**TASK GOAL**
This exercise asks for every line of the material that contains the word "computer".

**RECORDED DATA**

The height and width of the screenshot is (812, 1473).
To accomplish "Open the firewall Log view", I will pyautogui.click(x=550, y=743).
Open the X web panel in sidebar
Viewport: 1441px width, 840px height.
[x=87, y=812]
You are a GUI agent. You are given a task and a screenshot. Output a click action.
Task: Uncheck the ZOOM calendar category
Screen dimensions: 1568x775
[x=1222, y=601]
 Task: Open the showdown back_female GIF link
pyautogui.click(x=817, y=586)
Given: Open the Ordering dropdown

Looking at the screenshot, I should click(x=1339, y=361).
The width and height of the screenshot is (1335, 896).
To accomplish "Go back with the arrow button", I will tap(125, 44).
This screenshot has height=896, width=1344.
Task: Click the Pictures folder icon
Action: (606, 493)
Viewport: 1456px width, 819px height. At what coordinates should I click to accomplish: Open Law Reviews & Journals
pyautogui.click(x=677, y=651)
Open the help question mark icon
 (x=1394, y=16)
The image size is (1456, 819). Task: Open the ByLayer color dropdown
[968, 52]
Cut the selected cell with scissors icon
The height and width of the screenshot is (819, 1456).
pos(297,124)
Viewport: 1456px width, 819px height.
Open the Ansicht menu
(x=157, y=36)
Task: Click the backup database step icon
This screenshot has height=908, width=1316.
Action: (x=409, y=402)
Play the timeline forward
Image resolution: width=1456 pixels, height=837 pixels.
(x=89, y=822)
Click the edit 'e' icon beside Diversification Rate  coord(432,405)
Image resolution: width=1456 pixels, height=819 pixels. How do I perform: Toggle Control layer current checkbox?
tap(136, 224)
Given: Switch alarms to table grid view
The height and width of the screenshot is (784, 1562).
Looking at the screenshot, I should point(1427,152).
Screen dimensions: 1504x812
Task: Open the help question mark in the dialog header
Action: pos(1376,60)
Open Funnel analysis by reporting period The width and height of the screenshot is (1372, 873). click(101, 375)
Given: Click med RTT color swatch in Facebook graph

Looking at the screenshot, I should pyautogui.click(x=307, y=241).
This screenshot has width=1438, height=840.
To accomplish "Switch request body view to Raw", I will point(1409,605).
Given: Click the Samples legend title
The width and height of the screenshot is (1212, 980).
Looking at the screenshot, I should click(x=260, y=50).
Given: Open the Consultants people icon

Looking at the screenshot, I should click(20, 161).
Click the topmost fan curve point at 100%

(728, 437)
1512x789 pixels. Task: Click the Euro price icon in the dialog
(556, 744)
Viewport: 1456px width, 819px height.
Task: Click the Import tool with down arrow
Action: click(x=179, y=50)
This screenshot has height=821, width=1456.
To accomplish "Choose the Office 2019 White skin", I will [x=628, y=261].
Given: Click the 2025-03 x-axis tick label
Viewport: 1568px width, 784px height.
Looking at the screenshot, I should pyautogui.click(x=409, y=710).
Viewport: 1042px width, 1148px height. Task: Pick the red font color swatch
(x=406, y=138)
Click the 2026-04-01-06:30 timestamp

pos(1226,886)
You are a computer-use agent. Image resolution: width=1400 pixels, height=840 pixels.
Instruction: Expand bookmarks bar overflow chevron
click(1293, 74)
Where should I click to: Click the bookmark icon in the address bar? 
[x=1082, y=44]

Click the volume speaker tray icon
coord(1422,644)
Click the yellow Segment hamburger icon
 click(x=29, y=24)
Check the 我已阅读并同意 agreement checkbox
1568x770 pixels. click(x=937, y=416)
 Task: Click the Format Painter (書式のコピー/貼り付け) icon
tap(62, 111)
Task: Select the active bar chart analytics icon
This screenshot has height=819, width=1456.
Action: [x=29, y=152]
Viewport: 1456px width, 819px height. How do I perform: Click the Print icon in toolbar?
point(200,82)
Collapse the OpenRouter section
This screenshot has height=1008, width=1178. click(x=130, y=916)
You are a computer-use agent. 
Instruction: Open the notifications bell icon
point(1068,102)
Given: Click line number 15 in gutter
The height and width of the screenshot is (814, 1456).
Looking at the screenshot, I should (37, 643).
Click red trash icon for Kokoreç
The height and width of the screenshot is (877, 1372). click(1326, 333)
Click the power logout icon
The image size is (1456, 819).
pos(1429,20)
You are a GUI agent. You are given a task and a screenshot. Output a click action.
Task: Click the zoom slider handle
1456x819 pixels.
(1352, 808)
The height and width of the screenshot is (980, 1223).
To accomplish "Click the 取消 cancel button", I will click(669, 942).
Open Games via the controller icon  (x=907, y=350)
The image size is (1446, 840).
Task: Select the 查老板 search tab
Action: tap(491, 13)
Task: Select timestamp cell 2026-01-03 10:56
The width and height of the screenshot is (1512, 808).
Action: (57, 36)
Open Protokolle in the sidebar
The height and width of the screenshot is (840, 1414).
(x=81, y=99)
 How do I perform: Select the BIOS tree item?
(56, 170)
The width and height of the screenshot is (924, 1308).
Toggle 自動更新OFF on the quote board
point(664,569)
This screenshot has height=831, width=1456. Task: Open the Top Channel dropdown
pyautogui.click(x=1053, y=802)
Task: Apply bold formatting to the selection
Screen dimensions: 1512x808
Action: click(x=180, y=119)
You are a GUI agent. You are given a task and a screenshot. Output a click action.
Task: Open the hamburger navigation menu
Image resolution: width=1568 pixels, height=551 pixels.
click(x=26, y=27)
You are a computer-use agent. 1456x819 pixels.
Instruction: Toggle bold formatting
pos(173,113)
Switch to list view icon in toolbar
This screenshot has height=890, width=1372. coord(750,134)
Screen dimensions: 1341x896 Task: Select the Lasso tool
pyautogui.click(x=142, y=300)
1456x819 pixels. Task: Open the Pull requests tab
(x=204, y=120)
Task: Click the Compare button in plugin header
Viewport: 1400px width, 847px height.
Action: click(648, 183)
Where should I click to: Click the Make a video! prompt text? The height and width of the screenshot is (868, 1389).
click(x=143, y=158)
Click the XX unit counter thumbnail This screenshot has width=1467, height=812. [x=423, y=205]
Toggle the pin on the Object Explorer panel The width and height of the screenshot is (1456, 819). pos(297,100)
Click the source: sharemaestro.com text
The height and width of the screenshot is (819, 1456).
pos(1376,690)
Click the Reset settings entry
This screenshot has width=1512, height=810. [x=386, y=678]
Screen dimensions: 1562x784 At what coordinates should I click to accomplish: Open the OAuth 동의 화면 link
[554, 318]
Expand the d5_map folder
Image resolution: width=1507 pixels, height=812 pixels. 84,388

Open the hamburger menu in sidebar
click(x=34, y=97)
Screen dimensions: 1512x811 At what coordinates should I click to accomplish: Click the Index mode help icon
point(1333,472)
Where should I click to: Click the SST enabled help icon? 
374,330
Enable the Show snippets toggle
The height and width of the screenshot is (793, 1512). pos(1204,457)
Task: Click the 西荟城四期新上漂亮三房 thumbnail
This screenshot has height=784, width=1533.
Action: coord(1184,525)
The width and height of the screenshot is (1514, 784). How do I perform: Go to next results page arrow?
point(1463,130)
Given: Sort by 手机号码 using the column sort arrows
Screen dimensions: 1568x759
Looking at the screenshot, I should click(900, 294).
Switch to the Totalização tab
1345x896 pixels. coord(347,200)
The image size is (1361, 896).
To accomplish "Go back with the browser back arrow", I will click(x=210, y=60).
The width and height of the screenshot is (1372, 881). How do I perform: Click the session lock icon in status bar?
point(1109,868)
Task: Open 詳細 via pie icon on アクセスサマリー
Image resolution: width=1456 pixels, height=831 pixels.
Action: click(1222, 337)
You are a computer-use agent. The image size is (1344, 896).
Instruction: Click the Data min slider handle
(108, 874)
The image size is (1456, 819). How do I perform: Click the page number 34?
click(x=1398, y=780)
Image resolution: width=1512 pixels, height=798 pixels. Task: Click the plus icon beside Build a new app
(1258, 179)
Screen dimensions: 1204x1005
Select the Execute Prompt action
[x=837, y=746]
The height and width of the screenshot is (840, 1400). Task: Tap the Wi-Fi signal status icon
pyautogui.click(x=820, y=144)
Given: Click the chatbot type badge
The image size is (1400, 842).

**RESPONSE TO THE TASK**
You are a computer-use agent. Image resolution: width=1400 pixels, height=840 pixels.
You are a computer-use agent. 
You are a computer-use agent. 1456x819 pixels.
You are a computer-use agent. The image size is (1344, 896).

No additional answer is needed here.